Mais pour donner effet aux garanties accordées par ces droits, il faut non seulement soutenir la recherche, mais aussi assurer l’accès aux données de recherche en santé publique déjà existantes, aux données génétiques et aux données environnementales et sociodémographiques, sans parler des données cliniques émergentes de la COVID-19. Ces données devraient-elles donc être partagées ?

Lors d’une pandémie et d’une crise sanitaire mondiale comme celle que nous vivons, la réponse à cette question devrait être affirmative puisqu’un tel partage des données individuelles servira le bien public. Les virus et autres agents pathogènes ne connaissent pas de frontières, et les données sanitaires ne devraient pas non plus en connaître. En 2017, l’Organisation de coopération et de développement économiques (OCDE), dans la Recommandation du Conseil sur la gouvernance des données de santé, avait déjà souligné la nécessité d’une plus grande collaboration internationale et d’un meilleur partage des données de santé. Puis, en mars 2020, l’Organisation mondiale de la santé (OMS) a reconnu que son Règlement sanitaire international devrait être mis à jour pour mieux faciliter le partage et la gouvernance des données entre ses États membres lorsqu’ils sont confrontés à une urgence de santé publique.

Collaboration internationale

 

La présidente du Conseil européen de la protection des données, Andrea Jelinek, a déclaré que « [l]es règles de protection des données n’entravent pas les mesures prises dans la lutte contre la pandémie de coronavirus ». Pour ce faire, le Règlement général sur la protection des données de l’Union européenne prévoit la possibilité de collecter et de partager des données à des fins de santé publique et d’intérêt vital des personnes.
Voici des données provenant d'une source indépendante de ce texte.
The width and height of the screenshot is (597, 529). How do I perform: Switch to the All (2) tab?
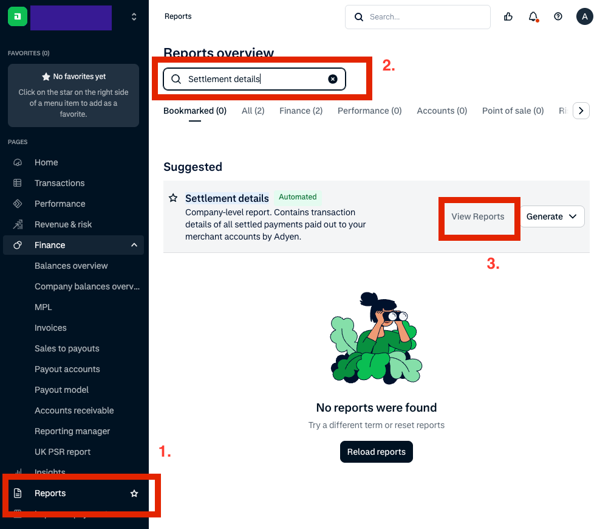click(253, 111)
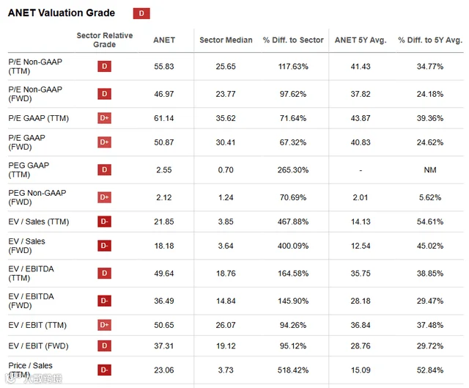Click the ANET 5Y Avg. column header
The height and width of the screenshot is (388, 469).
tap(361, 40)
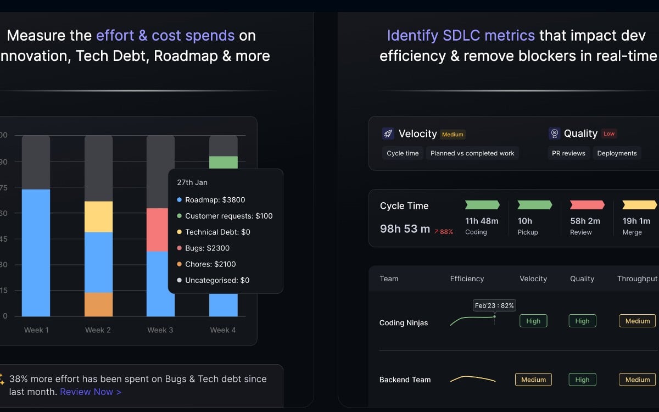Select the green Coding chevron in Cycle Time
659x412 pixels.
(482, 204)
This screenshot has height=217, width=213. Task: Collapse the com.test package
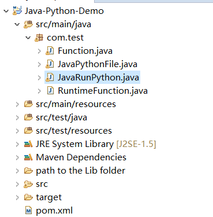pos(28,38)
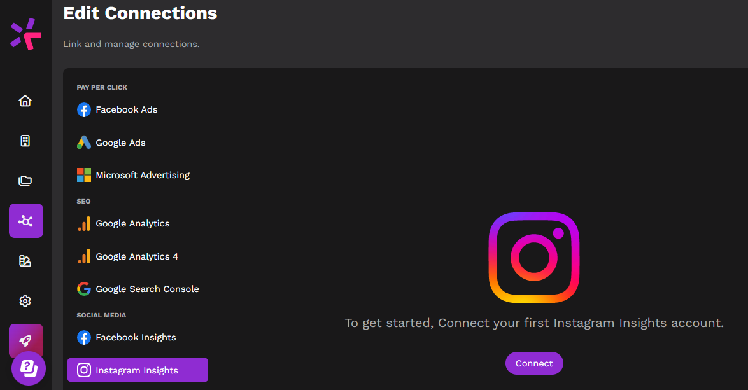The width and height of the screenshot is (748, 390).
Task: Click the Microsoft logo icon
Action: click(84, 175)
Toutefois, le partage des données peut ne pas se faire aussi librement que nécessaire lorsqu’une collaboration internationale est prévue. L’accent mis par la législation européenne sur la protection des données personnelles, quel que soit le lieu où elles se trouvent dans le monde, signifie que les protections doivent être assurées, sauf dans des circonstances très spécifiques. Ainsi, les intérêts vitaux d’un patient individuel ne sont pas considérés comme étant privilégiés lorsque les données le concernant sont transférées à l’échelle internationale pour une recherche biomédicale générale dont on ne s’attend pas à ce qu’elle profite immédiatement au patient individuel.

Qu’en est-il au Canada ? Ici, la mosaïque de lois provinciales et fédérales sur la protection des données a peut-être involontairement créé des obstacles à l’accès direct aux données. Ainsi en est-il, pour prendre un exemple, de l’accès qui devrait être conféré aux chercheurs en maladies infectieuses et respiratoires qui désirent coder de manière sûre les données de santé individuelles, y compris celles détenues par les organismes de santé publique eux-mêmes !

Plus que jamais, nous devons rechercher un équilibre entre intérêts qu’exigent les règles relatives à la protection de la vie privée et à celle des données. Dans cette optique, le Commissariat à la protection de la vie privée du Canada a réitéré le 20 mars 2020 son engagement en faveur d’une « approche souple et contextuelle » destinée à protéger également la vie privée des Canadiens et des Canadiennes. Nous constatons que les lois fédérales et provinciales sur la protection de la vie privée visent à favoriser un tel équilibre sur la base de dispositions telles que celles qui exigent que l’intérêt public dans la conduite de la recherche l’emporte sur l’intérêt public dans la protection de la vie privée.

Dans les circonstances actuelles, il est difficile de ne pas conclure qu’un tel équilibre serait assuré par la divulgation d’informations sur la santé des individus pour les fins d’une recherche qui contribuera à comprendre la pandémie de la COVID-19. La création de la nouvelle Biobanque québécoise de COVID facilitera des partenariats de recherche à l’échelle nationale et internationale, et contribuera de façon significative à l’avancement des connaissances.

Mais nous ne pouvons pas nous arrêter là. L’heure est au partage non seulement des données, mais également des idées qui nous aideront à surmonter la présente crise et jetteront également les bases d’une société plus solidaire une fois la pandémie terminée.